**Input data:**
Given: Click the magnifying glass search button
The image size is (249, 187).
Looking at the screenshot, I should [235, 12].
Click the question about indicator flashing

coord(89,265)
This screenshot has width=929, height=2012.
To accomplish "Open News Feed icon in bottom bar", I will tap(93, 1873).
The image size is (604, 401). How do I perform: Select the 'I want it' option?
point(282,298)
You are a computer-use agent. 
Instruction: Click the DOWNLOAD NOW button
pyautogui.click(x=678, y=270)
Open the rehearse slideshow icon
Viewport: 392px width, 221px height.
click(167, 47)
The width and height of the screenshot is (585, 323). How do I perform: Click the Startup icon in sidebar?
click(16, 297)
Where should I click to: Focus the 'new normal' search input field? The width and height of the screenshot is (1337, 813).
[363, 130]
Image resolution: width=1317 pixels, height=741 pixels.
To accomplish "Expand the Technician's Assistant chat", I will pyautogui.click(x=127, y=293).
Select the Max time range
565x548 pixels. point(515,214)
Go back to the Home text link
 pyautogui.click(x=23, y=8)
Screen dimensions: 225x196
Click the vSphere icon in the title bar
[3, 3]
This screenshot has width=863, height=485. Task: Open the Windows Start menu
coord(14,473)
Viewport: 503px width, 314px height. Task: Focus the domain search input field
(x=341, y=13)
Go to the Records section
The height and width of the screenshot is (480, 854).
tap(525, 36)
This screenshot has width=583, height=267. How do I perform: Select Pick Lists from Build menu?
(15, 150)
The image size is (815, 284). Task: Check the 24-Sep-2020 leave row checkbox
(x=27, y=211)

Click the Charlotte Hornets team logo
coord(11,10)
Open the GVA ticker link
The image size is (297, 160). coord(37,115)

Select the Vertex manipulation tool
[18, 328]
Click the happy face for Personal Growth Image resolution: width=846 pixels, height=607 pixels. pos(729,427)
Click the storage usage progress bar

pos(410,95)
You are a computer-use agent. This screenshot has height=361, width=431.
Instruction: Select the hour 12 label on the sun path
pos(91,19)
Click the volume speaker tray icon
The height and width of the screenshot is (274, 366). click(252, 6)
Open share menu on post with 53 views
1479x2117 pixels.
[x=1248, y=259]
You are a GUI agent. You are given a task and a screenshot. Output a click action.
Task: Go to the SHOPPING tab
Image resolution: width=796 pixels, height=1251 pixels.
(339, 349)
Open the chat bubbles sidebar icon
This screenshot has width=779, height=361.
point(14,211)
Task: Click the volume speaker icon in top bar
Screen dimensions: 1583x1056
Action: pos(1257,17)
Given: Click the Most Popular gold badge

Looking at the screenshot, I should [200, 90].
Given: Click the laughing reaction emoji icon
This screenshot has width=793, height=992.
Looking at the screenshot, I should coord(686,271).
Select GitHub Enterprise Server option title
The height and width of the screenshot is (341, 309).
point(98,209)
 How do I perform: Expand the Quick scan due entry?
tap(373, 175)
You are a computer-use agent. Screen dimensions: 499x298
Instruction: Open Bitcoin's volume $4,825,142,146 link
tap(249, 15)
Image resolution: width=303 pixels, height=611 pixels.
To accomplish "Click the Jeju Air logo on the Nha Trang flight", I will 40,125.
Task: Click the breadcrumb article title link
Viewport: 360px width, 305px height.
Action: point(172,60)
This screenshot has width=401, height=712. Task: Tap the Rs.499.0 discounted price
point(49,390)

**Task prompt:** Keeping every line exactly as it is, retype the entries shown above.

**Exercise response:**
Given: Click the magnifying glass search button
The image size is (249, 187).
Looking at the screenshot, I should [235, 12].
Click the question about indicator flashing

coord(89,265)
This screenshot has width=929, height=2012.
To accomplish "Open News Feed icon in bottom bar", I will tap(93, 1873).
The image size is (604, 401). How do I perform: Select the 'I want it' option?
point(282,298)
You are a computer-use agent. 
Instruction: Click the DOWNLOAD NOW button
pyautogui.click(x=678, y=270)
Open the rehearse slideshow icon
Viewport: 392px width, 221px height.
click(167, 47)
The width and height of the screenshot is (585, 323). How do I perform: Click the Startup icon in sidebar?
click(16, 297)
Where should I click to: Focus the 'new normal' search input field? The width and height of the screenshot is (1337, 813).
[363, 130]
Image resolution: width=1317 pixels, height=741 pixels.
To accomplish "Expand the Technician's Assistant chat", I will pyautogui.click(x=127, y=293).
Select the Max time range
565x548 pixels. point(515,214)
Go back to the Home text link
 pyautogui.click(x=23, y=8)
Screen dimensions: 225x196
Click the vSphere icon in the title bar
[3, 3]
This screenshot has width=863, height=485. Task: Open the Windows Start menu
coord(14,473)
Viewport: 503px width, 314px height. Task: Focus the domain search input field
(x=341, y=13)
Go to the Records section
The height and width of the screenshot is (480, 854).
tap(525, 36)
This screenshot has width=583, height=267. How do I perform: Select Pick Lists from Build menu?
(15, 150)
The image size is (815, 284). Task: Check the 24-Sep-2020 leave row checkbox
(x=27, y=211)

Click the Charlotte Hornets team logo
coord(11,10)
Open the GVA ticker link
The image size is (297, 160). coord(37,115)

Select the Vertex manipulation tool
[18, 328]
Click the happy face for Personal Growth Image resolution: width=846 pixels, height=607 pixels. pos(729,427)
Click the storage usage progress bar

pos(410,95)
You are a computer-use agent. This screenshot has height=361, width=431.
Instruction: Select the hour 12 label on the sun path
pos(91,19)
Click the volume speaker tray icon
The height and width of the screenshot is (274, 366). click(252, 6)
Open share menu on post with 53 views
1479x2117 pixels.
[x=1248, y=259]
You are a GUI agent. You are given a task and a screenshot. Output a click action.
Task: Go to the SHOPPING tab
Image resolution: width=796 pixels, height=1251 pixels.
(339, 349)
Open the chat bubbles sidebar icon
This screenshot has width=779, height=361.
point(14,211)
Task: Click the volume speaker icon in top bar
Screen dimensions: 1583x1056
Action: pos(1257,17)
Given: Click the Most Popular gold badge

Looking at the screenshot, I should [200, 90].
Given: Click the laughing reaction emoji icon
This screenshot has width=793, height=992.
Looking at the screenshot, I should coord(686,271).
Select GitHub Enterprise Server option title
The height and width of the screenshot is (341, 309).
point(98,209)
 How do I perform: Expand the Quick scan due entry?
tap(373, 175)
You are a computer-use agent. Screen dimensions: 499x298
Instruction: Open Bitcoin's volume $4,825,142,146 link
tap(249, 15)
Image resolution: width=303 pixels, height=611 pixels.
To accomplish "Click the Jeju Air logo on the Nha Trang flight", I will 40,125.
Task: Click the breadcrumb article title link
Viewport: 360px width, 305px height.
Action: point(172,60)
This screenshot has width=401, height=712. Task: Tap the Rs.499.0 discounted price
point(49,390)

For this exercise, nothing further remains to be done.